Wind im Segel. Mut im Herzen. Ein Tag, der bleibt.
Sommer, Sonne, Ostsee und ganz viel Rückenwind für unsere jungen Surferinnen und Surfer: Am Strand von Stein fand unser Charity- und Herzensprojekt „Skoliose Kids go surfing“ statt. Initiiert vom Lubinus Norddeutschen Wirbelsäulenzentrum unter der Leitung von Dr. Lars Gobisch und Prof. Dr. Sven O. Eicker. An diesem Tag stand nicht die Wirbelsäulenverkrümmung im Mittelpunkt, sondern das, was trotz ihr möglich ist.
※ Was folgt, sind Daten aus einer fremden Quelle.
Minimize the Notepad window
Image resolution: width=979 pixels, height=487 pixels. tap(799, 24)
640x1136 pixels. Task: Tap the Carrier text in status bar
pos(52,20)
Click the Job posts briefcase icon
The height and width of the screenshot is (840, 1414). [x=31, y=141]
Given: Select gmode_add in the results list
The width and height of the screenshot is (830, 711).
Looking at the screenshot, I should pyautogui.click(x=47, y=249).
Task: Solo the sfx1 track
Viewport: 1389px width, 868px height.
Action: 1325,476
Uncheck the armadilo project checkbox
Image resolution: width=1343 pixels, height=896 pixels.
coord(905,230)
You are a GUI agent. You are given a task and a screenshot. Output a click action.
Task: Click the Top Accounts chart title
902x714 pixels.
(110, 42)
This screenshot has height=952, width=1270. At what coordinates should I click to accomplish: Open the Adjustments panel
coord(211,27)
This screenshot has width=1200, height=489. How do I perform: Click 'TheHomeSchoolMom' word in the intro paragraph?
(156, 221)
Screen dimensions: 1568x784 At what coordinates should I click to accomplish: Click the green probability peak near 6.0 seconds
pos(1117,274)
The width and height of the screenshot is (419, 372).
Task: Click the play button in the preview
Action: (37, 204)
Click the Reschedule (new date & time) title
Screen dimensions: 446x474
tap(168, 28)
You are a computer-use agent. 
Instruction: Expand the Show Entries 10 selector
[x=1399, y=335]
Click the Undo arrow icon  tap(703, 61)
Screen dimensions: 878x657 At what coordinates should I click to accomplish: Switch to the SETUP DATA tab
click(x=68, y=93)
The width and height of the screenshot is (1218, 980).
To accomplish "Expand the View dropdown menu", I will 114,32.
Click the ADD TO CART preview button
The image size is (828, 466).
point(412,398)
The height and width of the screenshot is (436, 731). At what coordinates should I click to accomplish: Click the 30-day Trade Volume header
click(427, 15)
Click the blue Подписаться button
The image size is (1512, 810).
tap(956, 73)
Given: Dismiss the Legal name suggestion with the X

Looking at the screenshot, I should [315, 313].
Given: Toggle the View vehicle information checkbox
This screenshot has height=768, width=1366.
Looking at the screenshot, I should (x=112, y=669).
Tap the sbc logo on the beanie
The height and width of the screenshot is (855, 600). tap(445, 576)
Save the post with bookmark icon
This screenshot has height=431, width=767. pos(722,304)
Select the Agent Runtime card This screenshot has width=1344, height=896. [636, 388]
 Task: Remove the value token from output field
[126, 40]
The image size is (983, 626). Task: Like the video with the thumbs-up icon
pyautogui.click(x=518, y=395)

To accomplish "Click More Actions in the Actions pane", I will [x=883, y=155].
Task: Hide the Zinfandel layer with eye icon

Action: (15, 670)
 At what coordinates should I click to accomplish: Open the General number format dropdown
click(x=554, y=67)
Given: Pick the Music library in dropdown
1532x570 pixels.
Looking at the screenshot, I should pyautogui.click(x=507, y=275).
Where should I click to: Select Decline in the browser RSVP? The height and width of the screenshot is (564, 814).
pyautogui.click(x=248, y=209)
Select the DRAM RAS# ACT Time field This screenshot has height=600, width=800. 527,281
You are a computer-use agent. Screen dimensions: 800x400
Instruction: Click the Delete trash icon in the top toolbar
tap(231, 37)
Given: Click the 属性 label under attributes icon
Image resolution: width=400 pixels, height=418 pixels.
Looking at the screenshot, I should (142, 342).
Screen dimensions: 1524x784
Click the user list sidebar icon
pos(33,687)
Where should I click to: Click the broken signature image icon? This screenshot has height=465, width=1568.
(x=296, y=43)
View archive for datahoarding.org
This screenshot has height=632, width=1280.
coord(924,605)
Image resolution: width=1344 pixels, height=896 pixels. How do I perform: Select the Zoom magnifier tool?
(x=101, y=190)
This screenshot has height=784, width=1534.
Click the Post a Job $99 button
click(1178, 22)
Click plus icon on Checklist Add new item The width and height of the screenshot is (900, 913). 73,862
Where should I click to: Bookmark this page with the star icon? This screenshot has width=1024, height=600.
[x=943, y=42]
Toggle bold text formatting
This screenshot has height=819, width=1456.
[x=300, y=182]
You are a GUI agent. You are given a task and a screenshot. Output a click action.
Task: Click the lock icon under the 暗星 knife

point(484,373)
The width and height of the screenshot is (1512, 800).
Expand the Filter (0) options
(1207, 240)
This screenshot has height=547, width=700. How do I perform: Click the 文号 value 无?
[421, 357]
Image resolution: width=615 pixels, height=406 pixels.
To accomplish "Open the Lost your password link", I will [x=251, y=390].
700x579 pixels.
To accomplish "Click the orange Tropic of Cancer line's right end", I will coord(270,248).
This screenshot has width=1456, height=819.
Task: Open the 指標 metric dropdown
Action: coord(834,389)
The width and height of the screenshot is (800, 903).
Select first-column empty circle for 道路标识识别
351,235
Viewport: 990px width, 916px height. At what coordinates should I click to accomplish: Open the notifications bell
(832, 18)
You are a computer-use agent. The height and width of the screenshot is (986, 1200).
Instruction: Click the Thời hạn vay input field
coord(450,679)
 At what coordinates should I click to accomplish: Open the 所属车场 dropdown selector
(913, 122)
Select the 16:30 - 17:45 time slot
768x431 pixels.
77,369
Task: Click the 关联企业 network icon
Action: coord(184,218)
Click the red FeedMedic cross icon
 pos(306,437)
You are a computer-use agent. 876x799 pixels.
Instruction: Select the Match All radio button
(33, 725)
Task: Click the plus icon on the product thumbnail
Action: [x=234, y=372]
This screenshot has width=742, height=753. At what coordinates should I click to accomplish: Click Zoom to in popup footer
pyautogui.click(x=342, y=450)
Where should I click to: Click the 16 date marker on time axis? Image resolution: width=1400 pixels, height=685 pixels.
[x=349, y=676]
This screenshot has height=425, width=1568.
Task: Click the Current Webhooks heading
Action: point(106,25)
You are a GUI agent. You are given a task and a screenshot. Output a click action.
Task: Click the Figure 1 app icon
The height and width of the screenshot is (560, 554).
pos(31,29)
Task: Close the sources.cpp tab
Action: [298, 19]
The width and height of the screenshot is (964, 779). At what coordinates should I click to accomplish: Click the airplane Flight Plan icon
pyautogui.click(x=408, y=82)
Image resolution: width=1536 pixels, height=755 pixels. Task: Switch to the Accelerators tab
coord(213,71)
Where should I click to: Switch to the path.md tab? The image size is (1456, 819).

Als leidenschaftliche Windsurfer verbindet beide Ärzte ihre medizinische Expertise mit ihrer Begeisterung für den Wassersport. Ihre Idee: Kindern mit Skoliose zeigen, dass Bewegung Mut macht, Grenzen verschiebt und Vertrauen in den eigenen Körper wachsen lässt. Genau das war am Strand von Stein spürbar.
Bei traumhaftem Sommerwetter reisten Familien aus ganz Norddeutschland an, um gemeinsam einen besonderen Tag zu erleben. Jedes Kind wurde während des gesamten Tages im 1:1-Prinzip individuell begleitet - auf dem Wasser ebenso wie an Land. Diese persönliche Betreuung machte den Unterschied: Sie gab Sicherheit, stärkte das Selbstvertrauen und sorgte dafür, dass aus anfänglicher Aufregung schnell Begeisterung wurde.
Die Arbeit mit Kindern ist immer etwas Besonderes. Zu erleben, wie aus vorsichtigen ersten Schritten auf dem Surfbrett stolze Momente werden, wie aus Unsicherheit Selbstvertrauen wächst und wie Lachen den ganzen Strand erfüllt, erinnert uns daran, warum dieses Projekt weit mehr ist als ein Sportevent.
Die Kulisse hätte kaum besser sein können: feiner Sand, glitzernde Ostsee, strahlender Sonnenschein und ideale Bedingungen auf dem Wasser. Und auch wenn unser Partner TATORT HAWAII heißt - der eigentliche „Tatort“ lag an diesem Tag eindeutig in Stein. Dort wurde mit jeder Welle bewiesen, dass Mut ansteckend ist und Gemeinschaft trägt.
Ein herzliches Dankeschön gilt unseren Partnern: der Deutschen Wirbelsäulenstiftung, dem Verband Deutscher Wassersport Schulen (VDWS) sowie der betrieblichen Gesundheitsförderung Heigel, die dieses Charity-Projekt unterstützt und möglich gemacht haben. Ein besonderer Dank geht außerdem an das Team von TATORT HAWAII, das mit großem Engagement, hervorragendem Catering und ganz viel Herzblut dafür gesorgt hat, dass sich unsere jungen Gäste und ihre Familien rundum wohlfühlen.
Die vielen strahlenden Gesichter am Ende des Tages haben gezeigt: Das eigentliche Ziel wurde erreicht. Nicht möglichst viele Meter auf dem Surfbrett, sondern ein Stück mehr Vertrauen in den eigenen Körper, neue Erfahrungen und Erinnerungen, die bleiben.
Wir freuen uns schon jetzt darauf, 2027 wieder gemeinsam mit euch aufs Wasser zu gehen.